-- START --

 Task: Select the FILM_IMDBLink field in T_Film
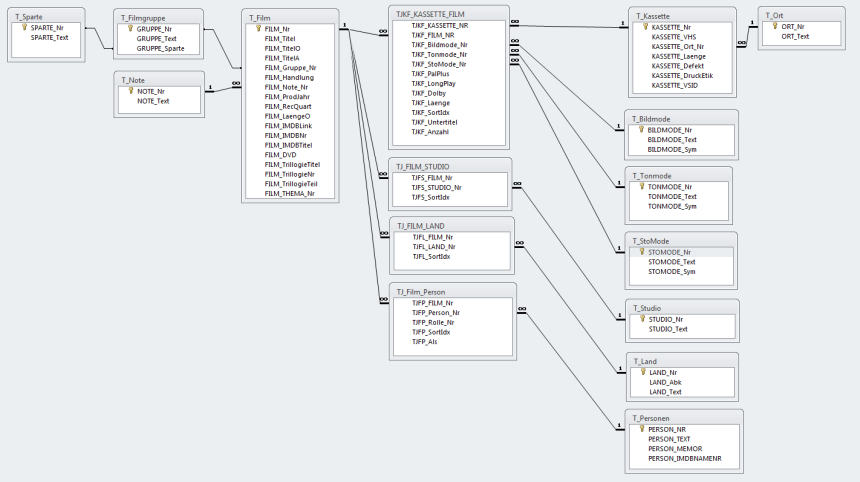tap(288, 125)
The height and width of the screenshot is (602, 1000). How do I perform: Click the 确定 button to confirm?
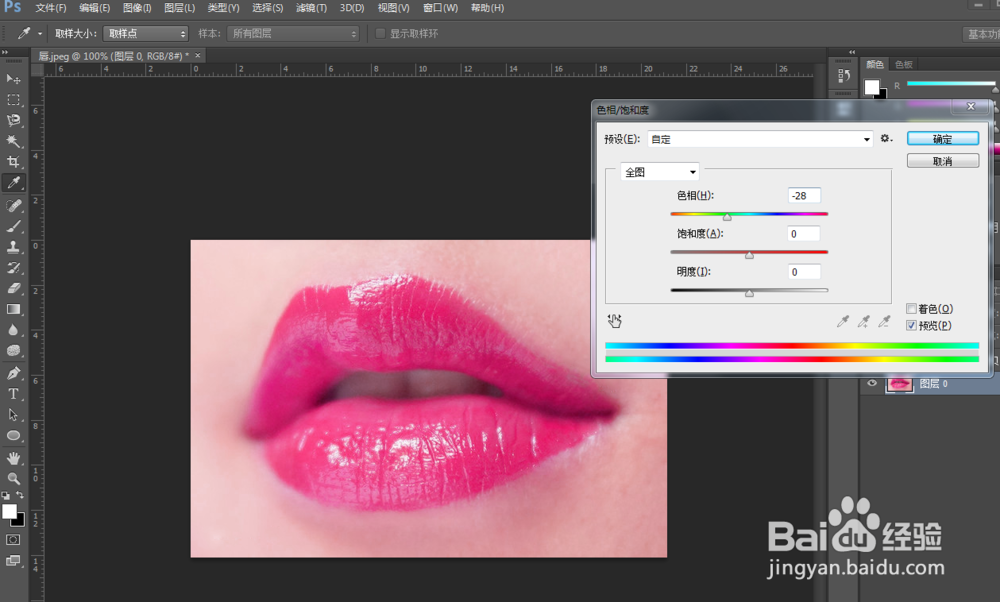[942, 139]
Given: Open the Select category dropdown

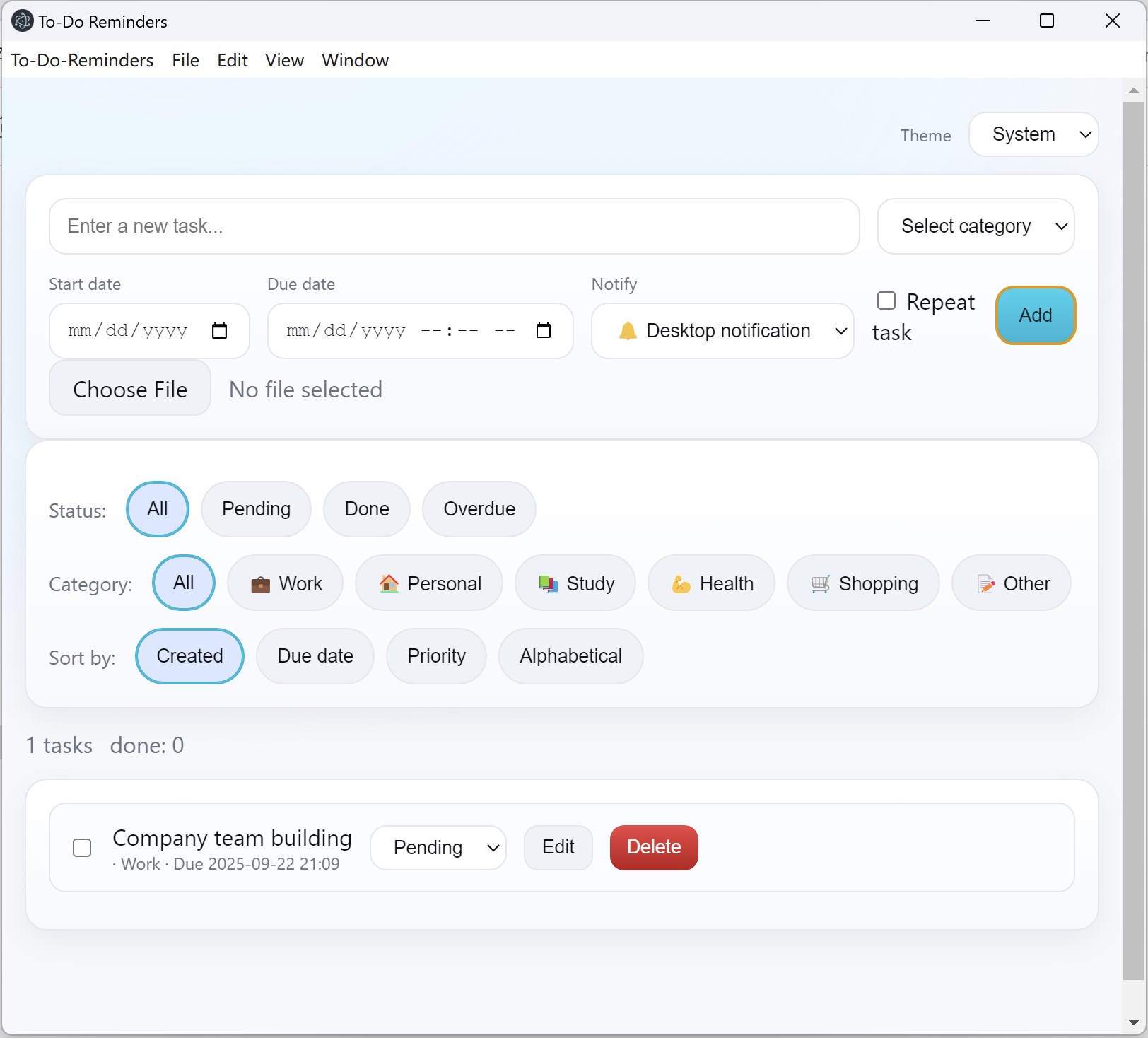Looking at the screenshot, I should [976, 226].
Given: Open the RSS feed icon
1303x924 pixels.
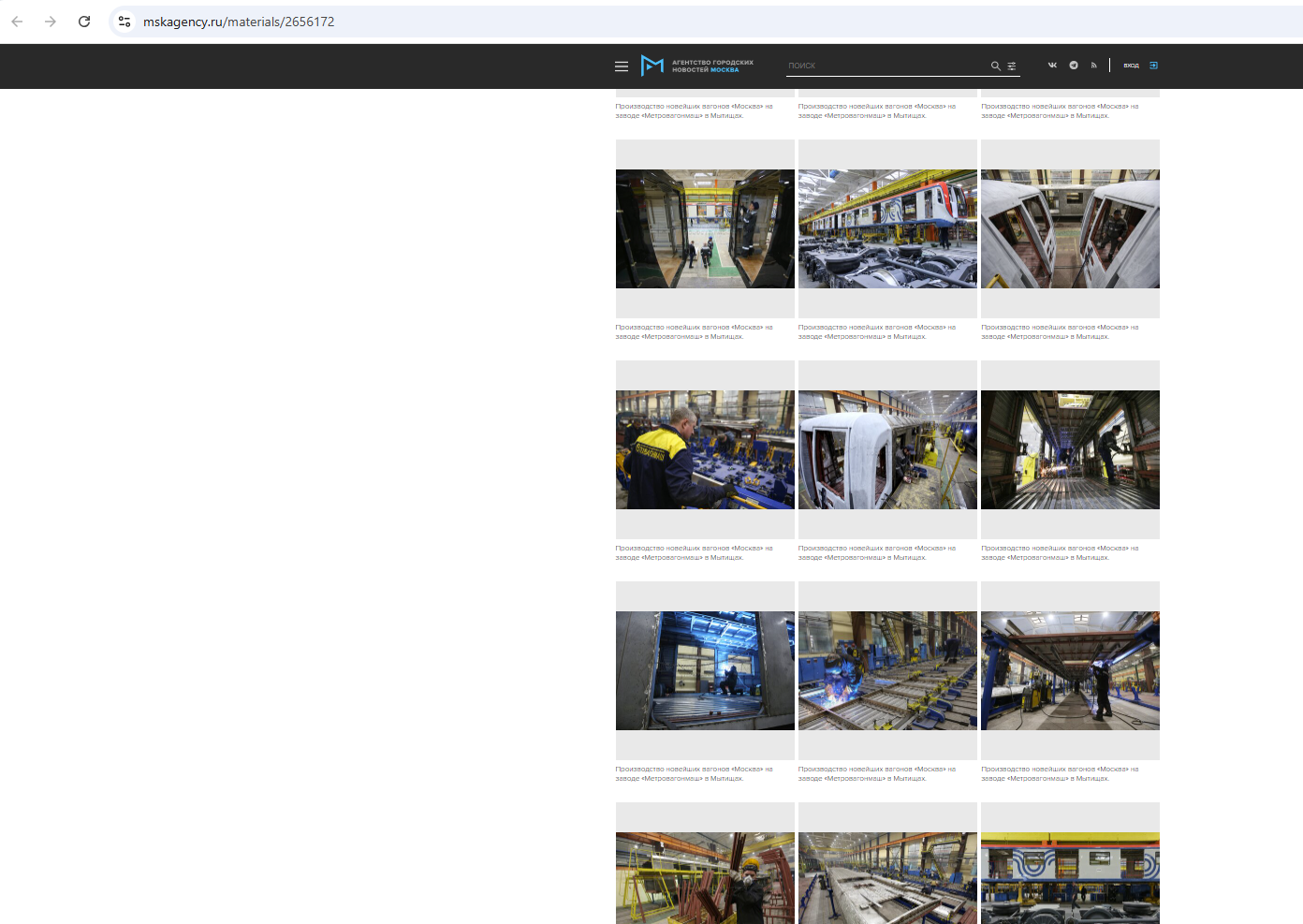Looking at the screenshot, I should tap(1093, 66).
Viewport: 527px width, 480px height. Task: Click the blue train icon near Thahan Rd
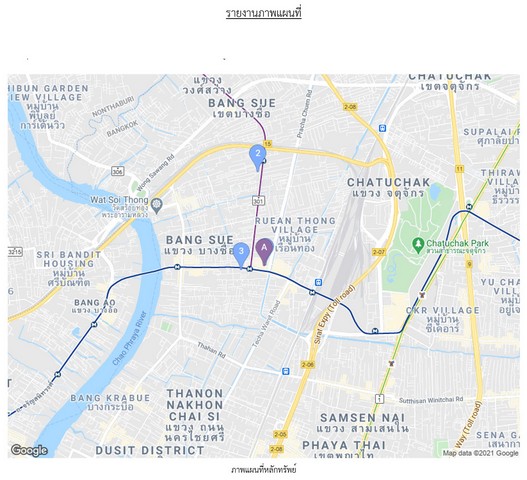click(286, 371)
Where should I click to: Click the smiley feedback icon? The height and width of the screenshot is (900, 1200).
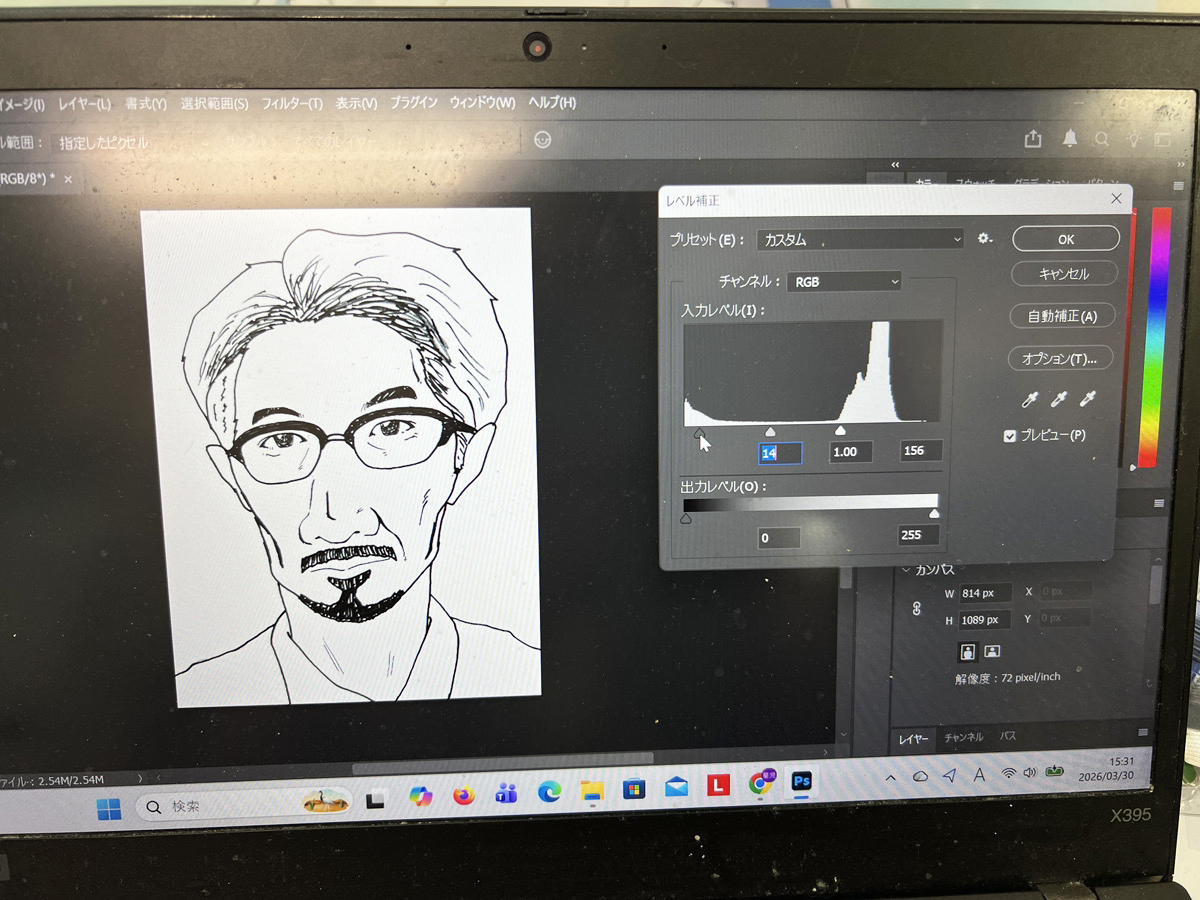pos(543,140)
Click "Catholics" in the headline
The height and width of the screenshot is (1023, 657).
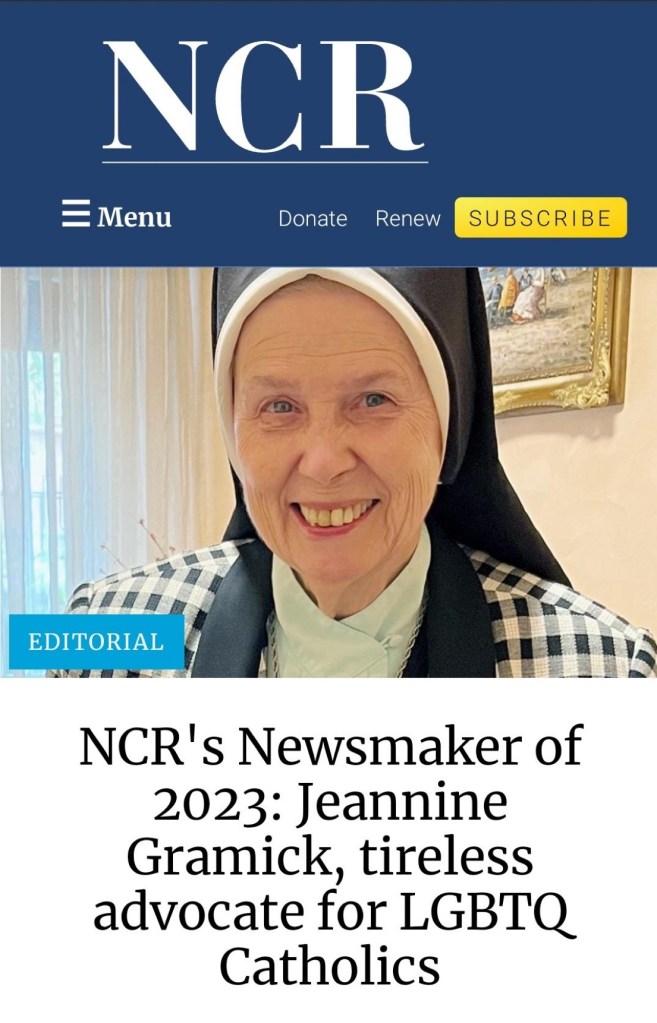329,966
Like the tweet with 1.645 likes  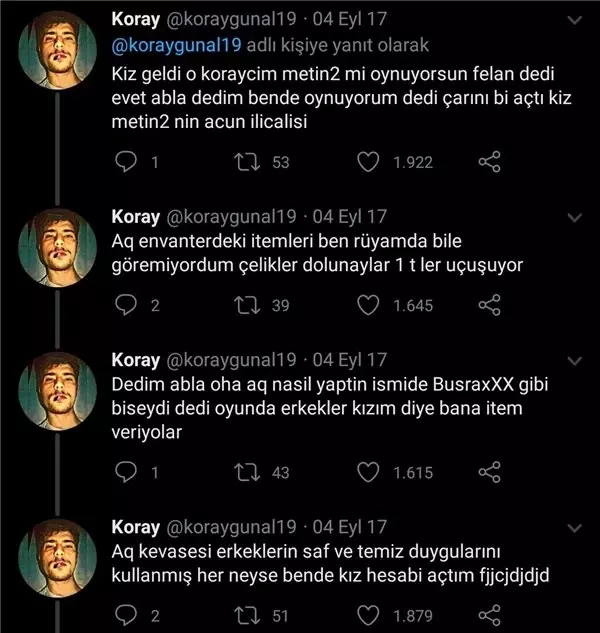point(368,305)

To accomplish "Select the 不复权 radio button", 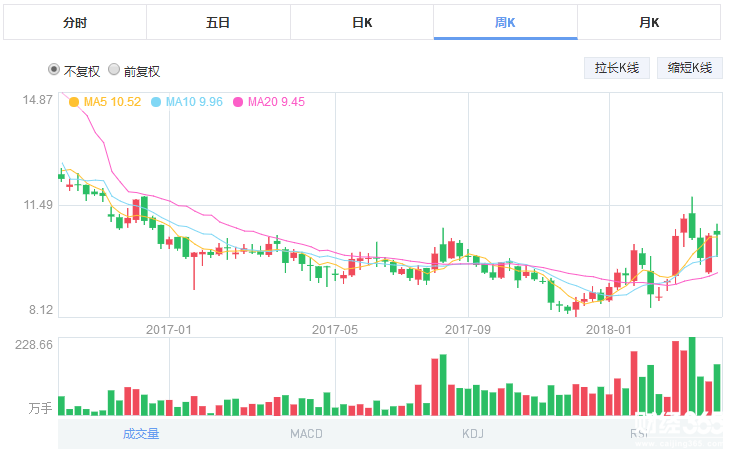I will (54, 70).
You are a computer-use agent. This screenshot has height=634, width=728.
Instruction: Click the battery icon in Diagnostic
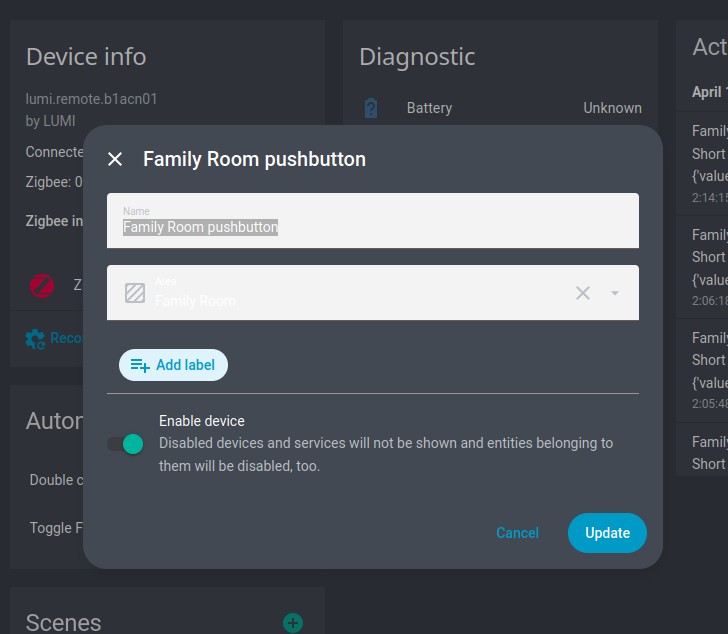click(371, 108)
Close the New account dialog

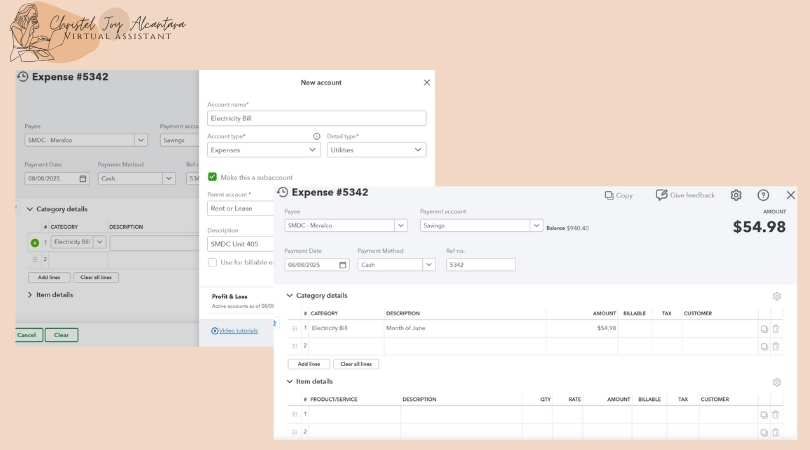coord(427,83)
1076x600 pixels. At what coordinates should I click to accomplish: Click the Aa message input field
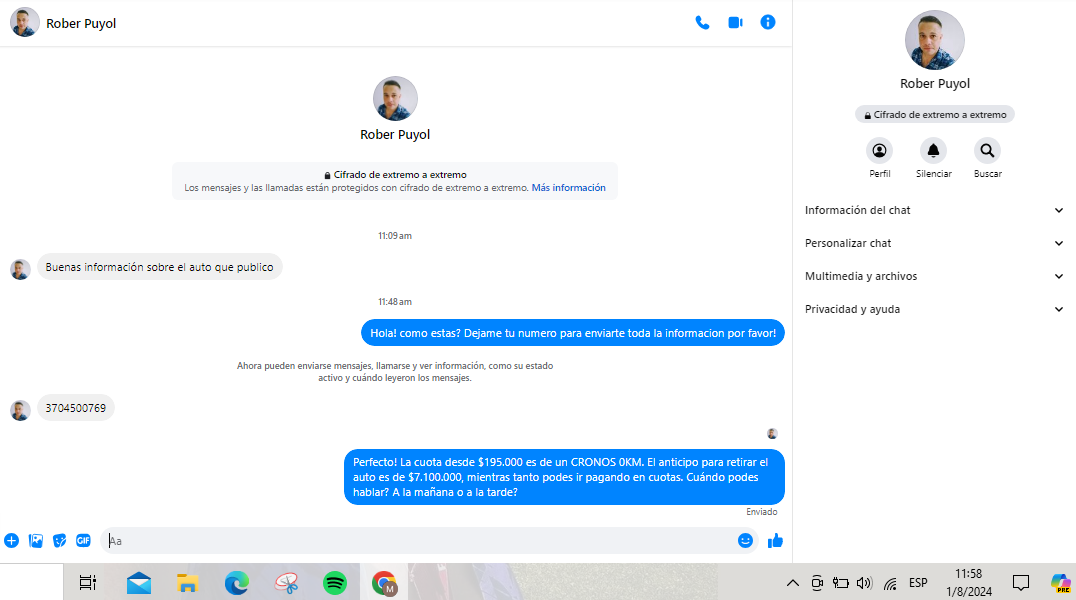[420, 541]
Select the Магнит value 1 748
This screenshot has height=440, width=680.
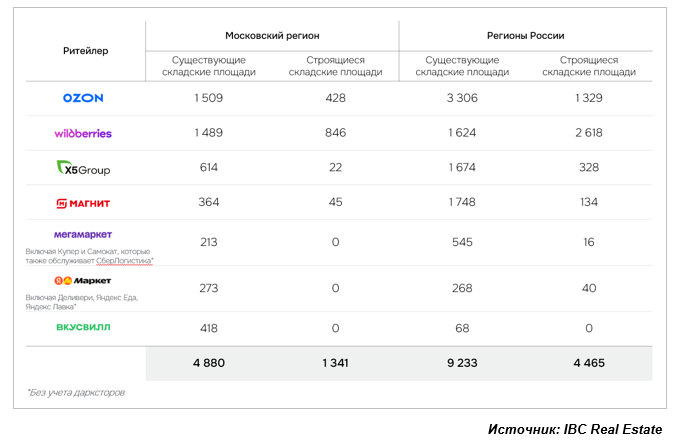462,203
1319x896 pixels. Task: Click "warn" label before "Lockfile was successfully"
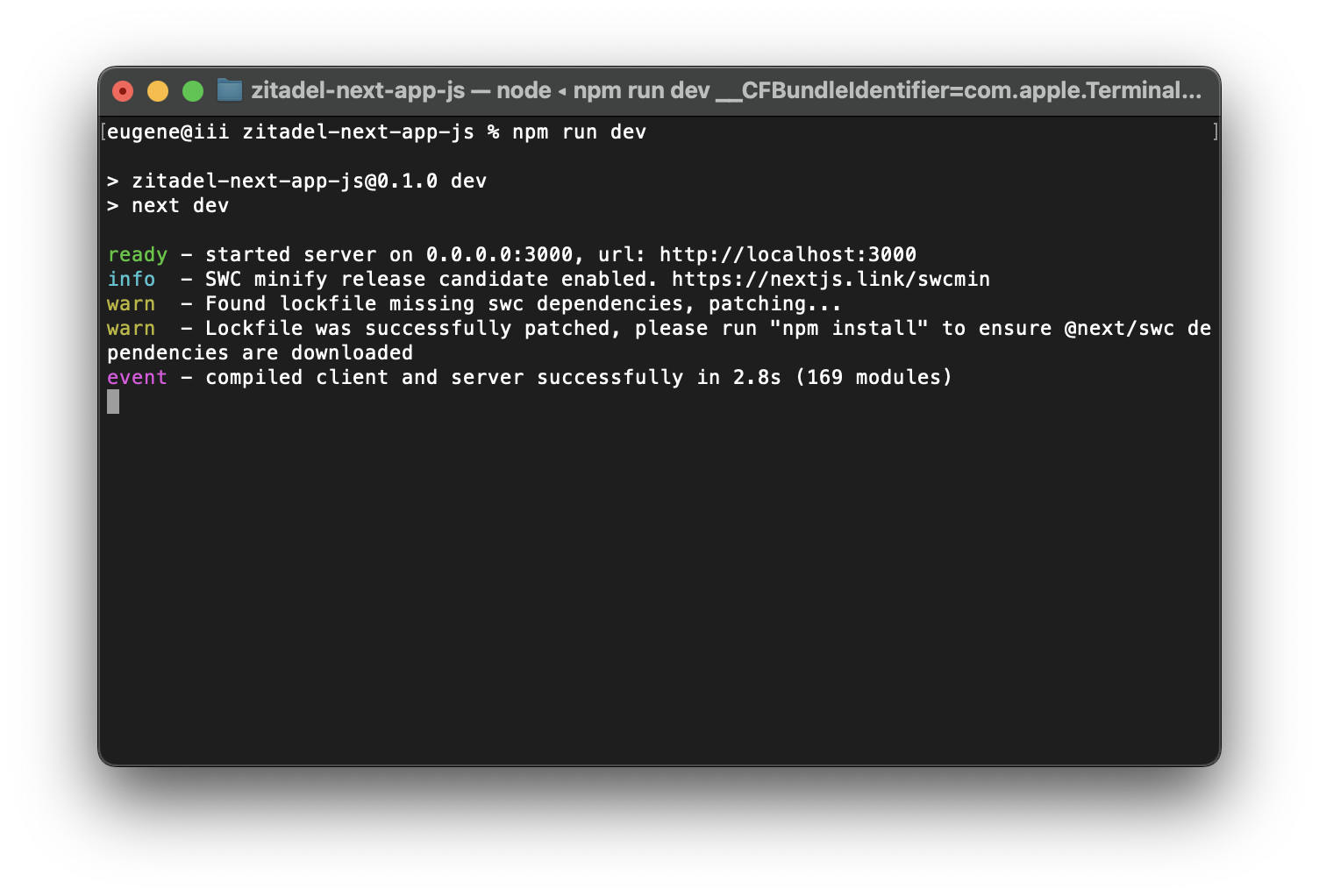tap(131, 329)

-- END --

• Exercise brief: Rewrite everything from the line containing "1319x896 pixels. Task: Click" down to the end of the material, adding 145 to each coordinate in the answers. Leave the pictures out.

• Written response:
1319x896 pixels. Task: Click "warn" label before "Lockfile was successfully"
tap(276, 474)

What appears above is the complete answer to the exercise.